Les manipulations langagières de la doctrine dominante

Par Docteur Belkassem Amenzou

Le remplacement des appellations a été le changement principal et le signe le plus significatif du nouveau système de gestion qui a démarré dans les multinationales au début des années quatre-vingt avant de gagner l’ensemble des secteurs privés et publics dans plusieurs pays.

Il s’agit d’un système qui propose «de devenir excellent et de se réaliser» au travail, mais qui mène doucement à l’exclusion et à la précarité, voire même au suicide. Dans ce système, les travailleurs ne comprennent plus le sens de ce qu’ils font et de ce qu’on leur demande de faire, résume Vincent de Gaulejac, sociologue et professeur des universités émérite français, dans son célèbre ouvrage «L’emprise de l’organisation».

Il explique comment la «révolution managériale» a emballé l’aliénation, sous toutes ses formes, sous de nouveaux concepts «doux» pour favoriser la production et de nouvelles formes d’esclavage moderne. Par cette manipulation du langage, révèle-t-il, on ne parle plus de «licenciement», mais de «plan social». On n’utilise plus le mot «chômeurs», mais de «diplômés à la recherche d’emploi».

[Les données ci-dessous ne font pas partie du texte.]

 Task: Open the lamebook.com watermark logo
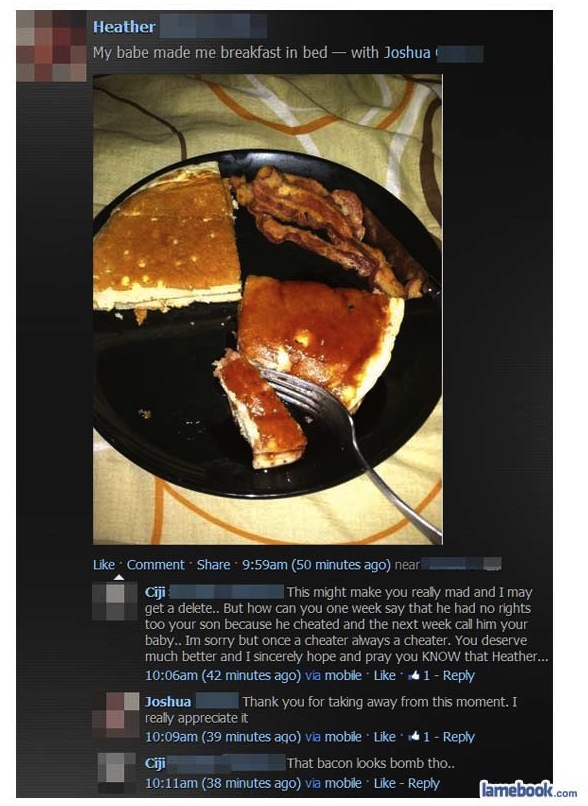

De même, une politique de suppression des emplois est appelée un «plan de sauvegarde d’emplois». On n’emploie plus l’expression du «service du personnel», mais de «ressources humaines».  Ainsi, explique-t-il, l’élément humain devient une «ressource» comme toutes les autres utiles et indispensables au fonctionnement de l’entreprise.

Par cette logique, conclut Vincent de Gaulejac, la formule selon laquelle «le développement économique devait être au service du développement social» ne tient plus pour céder la place à la manœuvre d’aujourd’hui selon laquelle «le développement social est au service du développement économique».

Une conclusion que confirment les statistiques des instances mondiales aujourd’hui, en révélant que «les 1% les plus riches de la planète possèdent près de la moitié des richesses mondiales». Dans ce contexte, force est de constater que le travail d’aujourd’hui retrouve son sens d’antan, mais emballé dans des concepts doux. Le terme «travail», apparu au 12è siècle, est dérivé du mot «travailler», issu du latin «tripaliare», qui signifie torturer, tourmenter… Le grand mal est que toutes ses «souffrances» (travail) ne servent même pas aujourd’hui à remplir le réfrigérateur. «Survivre» au lieu de vivre.